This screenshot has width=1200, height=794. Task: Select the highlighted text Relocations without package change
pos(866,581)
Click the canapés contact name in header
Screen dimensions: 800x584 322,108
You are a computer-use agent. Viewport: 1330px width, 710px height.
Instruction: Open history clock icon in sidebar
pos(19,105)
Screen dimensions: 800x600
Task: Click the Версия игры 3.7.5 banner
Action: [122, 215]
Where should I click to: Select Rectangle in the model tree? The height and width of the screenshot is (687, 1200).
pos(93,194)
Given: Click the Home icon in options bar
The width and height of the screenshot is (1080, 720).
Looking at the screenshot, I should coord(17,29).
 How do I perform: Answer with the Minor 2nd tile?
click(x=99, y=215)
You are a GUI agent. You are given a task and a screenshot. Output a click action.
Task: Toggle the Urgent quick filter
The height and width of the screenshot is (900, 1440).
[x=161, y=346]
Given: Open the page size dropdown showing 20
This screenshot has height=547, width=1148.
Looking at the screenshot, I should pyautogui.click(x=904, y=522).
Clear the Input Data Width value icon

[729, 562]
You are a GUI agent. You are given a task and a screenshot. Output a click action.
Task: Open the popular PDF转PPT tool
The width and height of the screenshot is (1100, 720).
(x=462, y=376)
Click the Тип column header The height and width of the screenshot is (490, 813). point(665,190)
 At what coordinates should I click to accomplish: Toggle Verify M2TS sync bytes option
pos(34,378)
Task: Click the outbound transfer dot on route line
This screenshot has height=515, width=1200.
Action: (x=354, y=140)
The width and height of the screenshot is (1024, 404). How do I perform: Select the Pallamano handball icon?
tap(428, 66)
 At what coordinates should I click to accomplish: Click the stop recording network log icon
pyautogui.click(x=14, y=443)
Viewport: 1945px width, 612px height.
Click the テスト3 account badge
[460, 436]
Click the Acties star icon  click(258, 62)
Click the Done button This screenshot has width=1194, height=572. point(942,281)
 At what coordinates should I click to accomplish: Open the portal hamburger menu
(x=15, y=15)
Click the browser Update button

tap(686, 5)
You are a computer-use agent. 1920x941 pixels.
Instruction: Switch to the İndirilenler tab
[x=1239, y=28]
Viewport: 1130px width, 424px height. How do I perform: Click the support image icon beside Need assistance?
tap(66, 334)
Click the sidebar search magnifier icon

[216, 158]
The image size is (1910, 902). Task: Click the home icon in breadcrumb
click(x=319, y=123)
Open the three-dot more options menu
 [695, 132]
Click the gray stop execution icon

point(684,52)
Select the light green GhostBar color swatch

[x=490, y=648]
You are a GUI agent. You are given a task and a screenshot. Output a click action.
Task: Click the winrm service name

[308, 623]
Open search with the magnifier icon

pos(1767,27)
###
• **Directions**
For this task, retype the material exactly, line for line.

• **Answer area**
This screenshot has width=1200, height=794. Task: Select the highlighted text Relocations without package change
pos(866,581)
Click the canapés contact name in header
Screen dimensions: 800x584 322,108
You are a computer-use agent. Viewport: 1330px width, 710px height.
Instruction: Open history clock icon in sidebar
pos(19,105)
Screen dimensions: 800x600
Task: Click the Версия игры 3.7.5 banner
Action: [122, 215]
Where should I click to: Select Rectangle in the model tree? The height and width of the screenshot is (687, 1200).
pos(93,194)
Given: Click the Home icon in options bar
The width and height of the screenshot is (1080, 720).
Looking at the screenshot, I should coord(17,29).
 How do I perform: Answer with the Minor 2nd tile?
click(x=99, y=215)
You are a GUI agent. You are given a task and a screenshot. Output a click action.
Task: Toggle the Urgent quick filter
The height and width of the screenshot is (900, 1440).
[x=161, y=346]
Given: Open the page size dropdown showing 20
This screenshot has height=547, width=1148.
Looking at the screenshot, I should pyautogui.click(x=904, y=522).
Clear the Input Data Width value icon

[729, 562]
You are a GUI agent. You are given a task and a screenshot. Output a click action.
Task: Open the popular PDF转PPT tool
The width and height of the screenshot is (1100, 720).
(x=462, y=376)
Click the Тип column header The height and width of the screenshot is (490, 813). point(665,190)
 At what coordinates should I click to accomplish: Toggle Verify M2TS sync bytes option
pos(34,378)
Task: Click the outbound transfer dot on route line
This screenshot has height=515, width=1200.
Action: (x=354, y=140)
The width and height of the screenshot is (1024, 404). How do I perform: Select the Pallamano handball icon?
tap(428, 66)
 At what coordinates should I click to accomplish: Click the stop recording network log icon
pyautogui.click(x=14, y=443)
Viewport: 1945px width, 612px height.
Click the テスト3 account badge
[460, 436]
Click the Acties star icon  click(258, 62)
Click the Done button This screenshot has width=1194, height=572. point(942,281)
 At what coordinates should I click to accomplish: Open the portal hamburger menu
(x=15, y=15)
Click the browser Update button

tap(686, 5)
You are a computer-use agent. 1920x941 pixels.
Instruction: Switch to the İndirilenler tab
[x=1239, y=28]
Viewport: 1130px width, 424px height. How do I perform: Click the support image icon beside Need assistance?
tap(66, 334)
Click the sidebar search magnifier icon

[216, 158]
The image size is (1910, 902). Task: Click the home icon in breadcrumb
click(x=319, y=123)
Open the three-dot more options menu
 [695, 132]
Click the gray stop execution icon

point(684,52)
Select the light green GhostBar color swatch

[x=490, y=648]
You are a GUI agent. You are given a task and a screenshot. Output a click action.
Task: Click the winrm service name

[308, 623]
Open search with the magnifier icon

pos(1767,27)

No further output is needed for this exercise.